Background information
- Also known as: P.V.O.
- Origin: Prague, Czechoslovakia
- Genres: Experimental rock; alternative rock; art rock; Prague underground;
- Years active: 1979–2011; 2012–2013;
- Label: Indies
- Past members: Filip Topol; David Skála; Jan Hazuka;
- Website: Official website

= Psí vojáci =

Czech rock band

Psí vojáci was a Czech rock band from Prague, fronted by the singer, pianist, and songwriter Filip Topol, son of the playwright Josef Topol and brother of the writer Jáchym Topol. It also included drummer David Skála and bassist Jan Hazuka.

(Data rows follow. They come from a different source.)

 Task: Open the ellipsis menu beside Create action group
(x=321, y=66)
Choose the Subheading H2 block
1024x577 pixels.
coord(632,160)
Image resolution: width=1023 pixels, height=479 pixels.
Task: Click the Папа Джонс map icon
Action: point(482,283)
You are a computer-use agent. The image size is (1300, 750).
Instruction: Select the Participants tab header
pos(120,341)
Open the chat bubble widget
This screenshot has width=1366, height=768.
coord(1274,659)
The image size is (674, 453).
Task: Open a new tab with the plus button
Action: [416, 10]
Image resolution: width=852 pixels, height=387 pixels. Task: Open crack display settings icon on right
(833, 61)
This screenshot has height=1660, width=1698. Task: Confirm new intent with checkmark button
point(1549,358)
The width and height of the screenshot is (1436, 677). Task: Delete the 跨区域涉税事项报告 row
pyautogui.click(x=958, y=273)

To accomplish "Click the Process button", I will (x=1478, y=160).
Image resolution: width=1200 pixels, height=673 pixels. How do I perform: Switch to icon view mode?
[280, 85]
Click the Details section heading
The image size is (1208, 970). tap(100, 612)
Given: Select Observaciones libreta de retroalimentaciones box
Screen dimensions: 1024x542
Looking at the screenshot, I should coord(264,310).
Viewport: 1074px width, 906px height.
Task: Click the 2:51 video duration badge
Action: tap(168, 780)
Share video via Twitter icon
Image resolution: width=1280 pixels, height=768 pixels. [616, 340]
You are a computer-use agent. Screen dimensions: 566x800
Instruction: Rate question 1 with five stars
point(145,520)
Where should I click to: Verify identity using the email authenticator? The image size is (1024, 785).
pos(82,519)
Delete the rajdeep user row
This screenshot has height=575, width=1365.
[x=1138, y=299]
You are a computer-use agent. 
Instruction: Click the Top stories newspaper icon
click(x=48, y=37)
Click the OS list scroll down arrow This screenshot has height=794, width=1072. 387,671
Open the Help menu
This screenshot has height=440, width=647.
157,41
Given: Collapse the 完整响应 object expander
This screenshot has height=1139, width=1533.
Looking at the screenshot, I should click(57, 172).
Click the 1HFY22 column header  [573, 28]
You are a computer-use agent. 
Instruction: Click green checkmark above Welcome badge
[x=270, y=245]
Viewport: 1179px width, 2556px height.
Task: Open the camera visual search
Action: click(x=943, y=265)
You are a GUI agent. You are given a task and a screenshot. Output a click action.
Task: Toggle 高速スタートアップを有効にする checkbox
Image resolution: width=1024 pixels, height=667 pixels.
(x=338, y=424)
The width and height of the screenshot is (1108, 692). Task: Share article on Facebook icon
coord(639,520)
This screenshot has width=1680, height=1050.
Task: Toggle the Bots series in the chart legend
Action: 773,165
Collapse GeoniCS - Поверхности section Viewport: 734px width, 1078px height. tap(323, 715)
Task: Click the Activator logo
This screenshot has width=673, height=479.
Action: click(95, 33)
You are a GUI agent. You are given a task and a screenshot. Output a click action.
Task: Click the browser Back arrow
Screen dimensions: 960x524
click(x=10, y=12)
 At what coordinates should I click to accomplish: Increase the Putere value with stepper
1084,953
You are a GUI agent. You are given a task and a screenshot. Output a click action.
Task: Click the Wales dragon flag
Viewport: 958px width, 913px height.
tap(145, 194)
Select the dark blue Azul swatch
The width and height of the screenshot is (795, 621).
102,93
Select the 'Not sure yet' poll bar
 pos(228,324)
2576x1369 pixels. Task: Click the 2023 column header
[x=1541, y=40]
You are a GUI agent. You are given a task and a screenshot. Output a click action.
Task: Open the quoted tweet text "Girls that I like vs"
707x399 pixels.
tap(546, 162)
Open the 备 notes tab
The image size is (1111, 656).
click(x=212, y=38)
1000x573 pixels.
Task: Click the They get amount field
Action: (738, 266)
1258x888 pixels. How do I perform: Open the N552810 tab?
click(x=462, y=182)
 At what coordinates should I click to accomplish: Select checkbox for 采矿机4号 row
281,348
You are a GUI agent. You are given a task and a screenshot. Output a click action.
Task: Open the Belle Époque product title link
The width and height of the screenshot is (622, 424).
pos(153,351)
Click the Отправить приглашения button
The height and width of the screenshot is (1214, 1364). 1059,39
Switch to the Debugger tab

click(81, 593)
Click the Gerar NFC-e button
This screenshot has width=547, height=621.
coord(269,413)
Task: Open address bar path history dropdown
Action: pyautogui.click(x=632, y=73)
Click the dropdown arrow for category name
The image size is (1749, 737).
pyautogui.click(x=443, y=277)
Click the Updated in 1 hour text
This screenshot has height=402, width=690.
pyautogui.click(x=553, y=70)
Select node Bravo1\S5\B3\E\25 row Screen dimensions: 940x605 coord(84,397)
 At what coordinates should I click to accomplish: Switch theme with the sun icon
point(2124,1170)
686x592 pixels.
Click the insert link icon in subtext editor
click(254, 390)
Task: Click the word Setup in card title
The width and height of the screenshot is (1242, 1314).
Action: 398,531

Formed in 1979, they issued their debut album, Nalej čistého vína, pokrytče, in 1990, which was followed by several more over the years, with the last one, Těžko říct, coming out in 2003. The group broke up in 2011 due to Topol's health problems, but reformed a year later, before finally breaking up in 2013, after Topol's death. They were considered one of the most important groups of the Prague underground countercultural movement.

==History==
The singer and pianist Filip Topol, who was only 13 at the time, formed Psí vojáci in 1979 with drummer David Skála and bassist Jan Hazuka, his elementary school classmates. They named themselves after the Dog Soldiers, a Cheyenne military society that appeared in Thomas Berger's 1964 novel, Little Big Man. They first performed publicly in 1979, at the IX. Prague Jazz Days. The band soon drew the attention of the secret police. They were banned from performing publicly and resorted to playing at private underground events. In the late 1980s, they began performing under the abbreviation P.V.O. After issuing the EP P.V.O. under the Rock Debut 6 series in 1989, Psí vojáci released their first full-length album, Nalej čistého vína, pokrytče, in 1990. Their 1993 single "Žiletky" was adapted into a film of the same name in 1994, in which Topol played the lead role.

Psí vojáci disbanded in 2011, then reformed a year later, and finally ceased to exist in 2013, upon Topol's death. They were considered one of the most important groups of the Prague underground countercultural movement.

==Band members==
- Filip Topol – vocals, piano (1979–2011, 2012–2013)
- David Skála – drums (1979–?, 2012–2013)
- Jan Hazuka – bass guitar (1979–?, 2012–2013)

==Discography==

Studio albums
- Nalej čistého vína, pokrytče (1990)
- Leitmotiv (1991)
- Baroko v Čechách (1993)
- Sestra with Jáchym Topol (1994)
- Brutální lyrika (1995)
- Hořící holubi (1997)
- Myši v poli a jiné příběhy (1999)
- Studio 1983–85 (2000)
- U sousedů vyje pes (2001)
- Slečna Kristýna (2002)
- Těžko říct (2003)

EPs
- P.V.O. (Rock debut 6) (1989)

Live albums
- Vol. 1 and Vol. 2 (1990)
- 1979/80 Live (1991)
- Live I. and Live II. (1993)
- Nechoď sama do tmy (1995)
- Mučivé vzpomínky (1997)
- Psi a vojáci (2000)
- Od výčepu k baru (live 1987/1989) (2021)

Compilations
- Národ Psích vojáků (1996)

Singles
- "Žiletky" (1994)

==Literature==
- Národ Psích vojáků (Maťa, 1999)
- Jirsa, Tomáš. Charting Post-Underground Nostalgia: Anachronistic Practices of the Post-Velvet Revolution Rock Scene. Iluminace, vol. 29, no. 3, 2017, pp. 65–86.